• **EJERCICIO A**
Indica qué decide hacer Mariano Barroso con la cámara en el momento de la revelación, según el fragmento sobre el episodio del interrogatorio.
#### FRAGMENTO DE ORIGEN ####
En un episodio en el que lo relevante no es tanto la comisión de un crimen como los motivos que impulsan a ejecutarlo -beneficio económico o compasión- el descubrimiento final de la razón primera para cometer el asesinato, y la reacción que esa confesión provoca en la presunta culpable, se prestaban a un tratamiento enfático en el que el drama lo inundara todo. Sin embargo, Mariano Barroso opta por alejar la cámara en el momento de la revelación y filmar a la inspectora y a Carmen en plano general formando una piedad, representación plástica de la virtud que quizá exige la acción de una hermana movida por el amor y limitada por los condicionantes familiares.
No es el único apunte formal del capítulo. El firmante de Todas las mujeres (2010) trata en todo momento de romper con la monotonía que podría colegirse de esa filmación en un único espacio. Solo que detrás de esas quiebras se entrevé la intención de dotar de sentido a unas decisiones visuales que no buscan simplemente el entretenimiento del espectador, que no se aburra con planos-que-duran-demasiado. Pensemos en la segunda parte del interrogatorio, cuando María pasa de las bambalinas de la sala de observación al cara a cara con Carmen. En ese momento, la cámara se coloca en un sitio en el que hasta entonces solo se había situado en un momento puntual (cuando se ve la foto de la hermana ahogada en la bañera), un eje situado a la derecha del encuadre y de la mesa. Ese cambio de posición, la reducción del tamaño de los planos, la introducción de ligeros picados y los datos facilitados por la inquirida culminarán en un picado todavía más marcado que coincidirá con la confesión -todavía parcial- de Carmen.
Además de estos detalles, desde la realización se juega continuamente con la posición de privilegio que facilita la sala de observación -mirar sin ser visto, como ese espectador al que no le afectan las tragedias que suceden detrás de la pantalla- y se insiste, sobre todo a partir de este segundo episodio, en la importancia de los soportes de registro (el magnetófono y la cámara), herramientas fundamentales para el desarrollo de una labor en la que la acumulación de información es necesaria para resolver casos y símbolo, también, de esa frialdad mecánica e impersonal que envuelve las estancias en las que se desarrolla la historia (otro punto de relación como Mindhunter, por cierto).
#### FILAS DE DATOS ####
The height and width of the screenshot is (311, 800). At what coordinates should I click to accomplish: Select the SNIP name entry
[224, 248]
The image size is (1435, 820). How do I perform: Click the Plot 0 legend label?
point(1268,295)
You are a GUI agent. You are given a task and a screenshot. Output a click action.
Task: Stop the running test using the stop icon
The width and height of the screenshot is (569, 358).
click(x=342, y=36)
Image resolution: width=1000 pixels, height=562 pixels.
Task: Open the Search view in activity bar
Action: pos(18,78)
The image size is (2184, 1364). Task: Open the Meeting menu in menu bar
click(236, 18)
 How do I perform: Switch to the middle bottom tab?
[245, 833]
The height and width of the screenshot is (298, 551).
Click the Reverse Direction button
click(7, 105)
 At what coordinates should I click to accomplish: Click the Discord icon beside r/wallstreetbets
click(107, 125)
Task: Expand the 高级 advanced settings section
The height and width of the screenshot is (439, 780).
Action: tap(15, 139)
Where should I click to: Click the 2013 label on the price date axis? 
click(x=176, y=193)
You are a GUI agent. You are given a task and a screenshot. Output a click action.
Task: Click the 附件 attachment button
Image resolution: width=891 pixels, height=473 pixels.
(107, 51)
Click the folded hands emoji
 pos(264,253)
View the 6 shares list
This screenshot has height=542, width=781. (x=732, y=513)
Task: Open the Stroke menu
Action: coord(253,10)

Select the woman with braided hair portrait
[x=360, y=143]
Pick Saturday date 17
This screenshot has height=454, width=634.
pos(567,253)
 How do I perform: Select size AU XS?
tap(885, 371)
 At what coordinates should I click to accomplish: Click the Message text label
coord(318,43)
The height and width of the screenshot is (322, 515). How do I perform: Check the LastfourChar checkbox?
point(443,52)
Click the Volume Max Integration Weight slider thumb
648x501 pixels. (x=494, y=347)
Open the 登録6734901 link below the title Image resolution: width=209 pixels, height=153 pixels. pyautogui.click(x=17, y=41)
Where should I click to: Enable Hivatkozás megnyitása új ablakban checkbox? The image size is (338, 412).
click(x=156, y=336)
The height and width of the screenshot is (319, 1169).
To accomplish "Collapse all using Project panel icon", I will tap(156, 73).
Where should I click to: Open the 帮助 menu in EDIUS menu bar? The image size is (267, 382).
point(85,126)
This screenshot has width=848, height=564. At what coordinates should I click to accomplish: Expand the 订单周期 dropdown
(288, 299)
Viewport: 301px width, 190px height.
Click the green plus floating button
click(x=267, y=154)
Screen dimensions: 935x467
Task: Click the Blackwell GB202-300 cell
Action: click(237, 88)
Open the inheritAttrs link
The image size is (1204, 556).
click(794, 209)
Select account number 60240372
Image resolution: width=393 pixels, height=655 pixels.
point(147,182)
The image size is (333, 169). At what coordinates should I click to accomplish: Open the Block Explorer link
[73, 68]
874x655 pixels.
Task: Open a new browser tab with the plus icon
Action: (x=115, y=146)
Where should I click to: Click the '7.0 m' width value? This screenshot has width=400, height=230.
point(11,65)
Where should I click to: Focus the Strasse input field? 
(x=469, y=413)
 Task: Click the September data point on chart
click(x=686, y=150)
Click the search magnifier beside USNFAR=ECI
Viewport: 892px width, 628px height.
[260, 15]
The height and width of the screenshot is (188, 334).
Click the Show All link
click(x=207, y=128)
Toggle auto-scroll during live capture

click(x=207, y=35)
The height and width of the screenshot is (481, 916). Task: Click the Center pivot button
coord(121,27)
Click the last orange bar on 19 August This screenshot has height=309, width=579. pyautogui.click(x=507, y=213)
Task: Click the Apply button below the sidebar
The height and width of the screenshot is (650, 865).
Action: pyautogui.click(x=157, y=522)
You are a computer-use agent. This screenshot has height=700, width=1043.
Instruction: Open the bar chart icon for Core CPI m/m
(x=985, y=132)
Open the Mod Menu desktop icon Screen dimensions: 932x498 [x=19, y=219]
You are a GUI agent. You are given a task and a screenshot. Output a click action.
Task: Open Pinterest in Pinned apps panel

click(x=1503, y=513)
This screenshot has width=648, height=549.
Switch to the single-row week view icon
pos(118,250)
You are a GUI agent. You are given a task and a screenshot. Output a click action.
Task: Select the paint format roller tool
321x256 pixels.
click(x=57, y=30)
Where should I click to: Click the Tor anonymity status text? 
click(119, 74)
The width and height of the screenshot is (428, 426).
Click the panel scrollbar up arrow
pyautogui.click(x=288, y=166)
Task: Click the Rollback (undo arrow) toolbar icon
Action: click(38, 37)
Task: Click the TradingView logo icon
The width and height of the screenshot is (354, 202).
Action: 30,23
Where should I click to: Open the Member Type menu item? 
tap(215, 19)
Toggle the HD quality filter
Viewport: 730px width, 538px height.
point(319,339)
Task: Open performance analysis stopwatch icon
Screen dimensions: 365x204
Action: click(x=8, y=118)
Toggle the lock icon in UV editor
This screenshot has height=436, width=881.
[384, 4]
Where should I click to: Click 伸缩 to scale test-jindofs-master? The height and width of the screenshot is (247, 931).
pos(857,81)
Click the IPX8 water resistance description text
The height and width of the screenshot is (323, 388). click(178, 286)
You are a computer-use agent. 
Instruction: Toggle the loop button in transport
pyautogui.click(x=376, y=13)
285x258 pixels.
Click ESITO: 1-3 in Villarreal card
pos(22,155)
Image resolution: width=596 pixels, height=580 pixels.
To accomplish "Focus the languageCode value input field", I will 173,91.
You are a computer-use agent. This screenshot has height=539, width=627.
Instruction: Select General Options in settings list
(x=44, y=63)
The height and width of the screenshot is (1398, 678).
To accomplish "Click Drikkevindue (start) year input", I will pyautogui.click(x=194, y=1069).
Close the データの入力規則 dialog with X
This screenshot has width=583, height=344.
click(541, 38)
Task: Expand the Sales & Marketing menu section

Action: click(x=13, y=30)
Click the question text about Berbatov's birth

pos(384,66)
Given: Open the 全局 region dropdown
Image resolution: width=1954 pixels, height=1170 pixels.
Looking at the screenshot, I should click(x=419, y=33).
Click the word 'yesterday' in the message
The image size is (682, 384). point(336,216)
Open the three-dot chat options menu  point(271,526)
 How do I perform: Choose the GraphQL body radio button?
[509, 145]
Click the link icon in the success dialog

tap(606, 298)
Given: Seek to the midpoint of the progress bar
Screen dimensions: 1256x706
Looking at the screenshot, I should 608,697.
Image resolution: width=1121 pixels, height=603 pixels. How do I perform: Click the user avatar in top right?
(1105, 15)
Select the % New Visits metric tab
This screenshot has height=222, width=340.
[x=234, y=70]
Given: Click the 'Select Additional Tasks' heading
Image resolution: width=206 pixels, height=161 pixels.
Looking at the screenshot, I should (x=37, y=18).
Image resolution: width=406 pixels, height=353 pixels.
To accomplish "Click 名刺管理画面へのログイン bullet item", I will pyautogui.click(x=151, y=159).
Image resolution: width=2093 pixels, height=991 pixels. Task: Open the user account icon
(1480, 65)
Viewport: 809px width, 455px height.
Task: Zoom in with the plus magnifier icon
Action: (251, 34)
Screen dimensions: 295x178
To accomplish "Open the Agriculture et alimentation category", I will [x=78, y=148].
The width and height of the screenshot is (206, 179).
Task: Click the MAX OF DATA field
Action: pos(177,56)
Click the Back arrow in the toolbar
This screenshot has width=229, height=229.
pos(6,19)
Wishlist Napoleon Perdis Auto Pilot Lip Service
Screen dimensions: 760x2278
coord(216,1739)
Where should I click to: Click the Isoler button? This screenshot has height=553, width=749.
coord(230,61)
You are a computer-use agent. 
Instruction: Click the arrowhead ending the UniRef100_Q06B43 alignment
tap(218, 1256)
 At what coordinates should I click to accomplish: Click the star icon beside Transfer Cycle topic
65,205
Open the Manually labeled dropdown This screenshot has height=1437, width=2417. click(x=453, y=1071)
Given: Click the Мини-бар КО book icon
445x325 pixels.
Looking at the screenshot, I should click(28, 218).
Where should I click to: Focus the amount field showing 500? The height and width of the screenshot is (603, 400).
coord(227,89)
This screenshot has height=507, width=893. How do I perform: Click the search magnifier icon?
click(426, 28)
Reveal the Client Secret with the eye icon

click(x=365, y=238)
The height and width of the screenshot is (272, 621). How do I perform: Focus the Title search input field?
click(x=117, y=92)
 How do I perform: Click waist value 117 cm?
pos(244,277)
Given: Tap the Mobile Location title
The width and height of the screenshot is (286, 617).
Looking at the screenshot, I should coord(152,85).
####
• **EJERCICIO B**
Devuelve sin ningún cambio el tramo de las filas de datos que se abre con la primera fila y se cierra con la fila que contiene "point(1268,295)", ambas incluidas.

• **RESPUESTA COMPLETA A**
Decide alejar la cámara y filmar a la inspectora y a Carmen en plano general formando una piedad.

• **RESPUESTA COMPLETA B**
The height and width of the screenshot is (311, 800). At what coordinates should I click to accomplish: Select the SNIP name entry
[224, 248]
The image size is (1435, 820). How do I perform: Click the Plot 0 legend label?
point(1268,295)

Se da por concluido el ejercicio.